• Aim
Reproduce the entire listing below word for word, changing nothing.

## START

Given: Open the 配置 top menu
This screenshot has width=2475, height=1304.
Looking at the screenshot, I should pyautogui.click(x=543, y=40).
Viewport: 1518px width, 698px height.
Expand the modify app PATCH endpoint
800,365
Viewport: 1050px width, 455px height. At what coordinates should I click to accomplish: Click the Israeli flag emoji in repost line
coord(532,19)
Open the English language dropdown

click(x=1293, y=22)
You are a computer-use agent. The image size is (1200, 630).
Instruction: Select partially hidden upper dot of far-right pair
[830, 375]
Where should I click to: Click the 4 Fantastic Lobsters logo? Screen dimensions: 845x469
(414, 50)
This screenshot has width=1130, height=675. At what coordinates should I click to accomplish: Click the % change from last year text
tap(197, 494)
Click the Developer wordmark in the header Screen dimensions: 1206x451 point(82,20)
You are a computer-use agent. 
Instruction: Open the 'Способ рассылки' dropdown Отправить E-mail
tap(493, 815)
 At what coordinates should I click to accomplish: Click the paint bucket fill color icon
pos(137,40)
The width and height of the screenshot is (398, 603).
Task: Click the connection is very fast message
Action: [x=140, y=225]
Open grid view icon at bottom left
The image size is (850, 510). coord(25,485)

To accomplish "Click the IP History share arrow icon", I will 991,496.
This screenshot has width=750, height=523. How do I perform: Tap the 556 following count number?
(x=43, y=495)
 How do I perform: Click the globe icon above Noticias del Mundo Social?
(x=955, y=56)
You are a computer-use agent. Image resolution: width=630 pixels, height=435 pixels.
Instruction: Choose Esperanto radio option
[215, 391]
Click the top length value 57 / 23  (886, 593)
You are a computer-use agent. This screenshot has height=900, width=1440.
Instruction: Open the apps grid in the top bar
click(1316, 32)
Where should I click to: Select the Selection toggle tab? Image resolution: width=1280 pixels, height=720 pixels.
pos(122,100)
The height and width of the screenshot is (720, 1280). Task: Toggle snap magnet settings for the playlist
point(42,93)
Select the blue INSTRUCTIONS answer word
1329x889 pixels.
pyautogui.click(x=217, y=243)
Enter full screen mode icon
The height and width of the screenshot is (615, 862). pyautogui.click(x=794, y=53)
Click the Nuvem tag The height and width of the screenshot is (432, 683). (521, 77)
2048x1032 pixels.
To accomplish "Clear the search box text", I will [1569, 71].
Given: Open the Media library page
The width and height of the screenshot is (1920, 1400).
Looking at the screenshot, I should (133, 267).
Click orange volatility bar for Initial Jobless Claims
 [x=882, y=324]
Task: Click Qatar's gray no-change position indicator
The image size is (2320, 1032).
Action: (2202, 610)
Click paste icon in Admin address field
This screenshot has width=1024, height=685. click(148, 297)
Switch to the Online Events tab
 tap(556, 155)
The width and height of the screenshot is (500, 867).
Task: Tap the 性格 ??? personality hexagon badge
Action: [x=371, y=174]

## END

• Response to this exercise
Given: Open the 配置 top menu
This screenshot has width=2475, height=1304.
Looking at the screenshot, I should pyautogui.click(x=543, y=40).
Viewport: 1518px width, 698px height.
Expand the modify app PATCH endpoint
800,365
Viewport: 1050px width, 455px height. At what coordinates should I click to accomplish: Click the Israeli flag emoji in repost line
coord(532,19)
Open the English language dropdown

click(x=1293, y=22)
You are a computer-use agent. The image size is (1200, 630).
Instruction: Select partially hidden upper dot of far-right pair
[830, 375]
Where should I click to: Click the 4 Fantastic Lobsters logo? Screen dimensions: 845x469
(414, 50)
This screenshot has width=1130, height=675. At what coordinates should I click to accomplish: Click the % change from last year text
tap(197, 494)
Click the Developer wordmark in the header Screen dimensions: 1206x451 point(82,20)
You are a computer-use agent. 
Instruction: Open the 'Способ рассылки' dropdown Отправить E-mail
tap(493, 815)
 At what coordinates should I click to accomplish: Click the paint bucket fill color icon
pos(137,40)
The width and height of the screenshot is (398, 603).
Task: Click the connection is very fast message
Action: [x=140, y=225]
Open grid view icon at bottom left
The image size is (850, 510). coord(25,485)

To accomplish "Click the IP History share arrow icon", I will 991,496.
This screenshot has width=750, height=523. How do I perform: Tap the 556 following count number?
(x=43, y=495)
 How do I perform: Click the globe icon above Noticias del Mundo Social?
(x=955, y=56)
You are a computer-use agent. Image resolution: width=630 pixels, height=435 pixels.
Instruction: Choose Esperanto radio option
[215, 391]
Click the top length value 57 / 23  (886, 593)
You are a computer-use agent. This screenshot has height=900, width=1440.
Instruction: Open the apps grid in the top bar
click(1316, 32)
Where should I click to: Select the Selection toggle tab? Image resolution: width=1280 pixels, height=720 pixels.
pos(122,100)
The height and width of the screenshot is (720, 1280). Task: Toggle snap magnet settings for the playlist
point(42,93)
Select the blue INSTRUCTIONS answer word
1329x889 pixels.
pyautogui.click(x=217, y=243)
Enter full screen mode icon
The height and width of the screenshot is (615, 862). pyautogui.click(x=794, y=53)
Click the Nuvem tag The height and width of the screenshot is (432, 683). (521, 77)
2048x1032 pixels.
To accomplish "Clear the search box text", I will [1569, 71].
Given: Open the Media library page
The width and height of the screenshot is (1920, 1400).
Looking at the screenshot, I should (133, 267).
Click orange volatility bar for Initial Jobless Claims
 [x=882, y=324]
Task: Click Qatar's gray no-change position indicator
The image size is (2320, 1032).
Action: (2202, 610)
Click paste icon in Admin address field
This screenshot has width=1024, height=685. click(148, 297)
Switch to the Online Events tab
 tap(556, 155)
The width and height of the screenshot is (500, 867).
Task: Tap the 性格 ??? personality hexagon badge
Action: [x=371, y=174]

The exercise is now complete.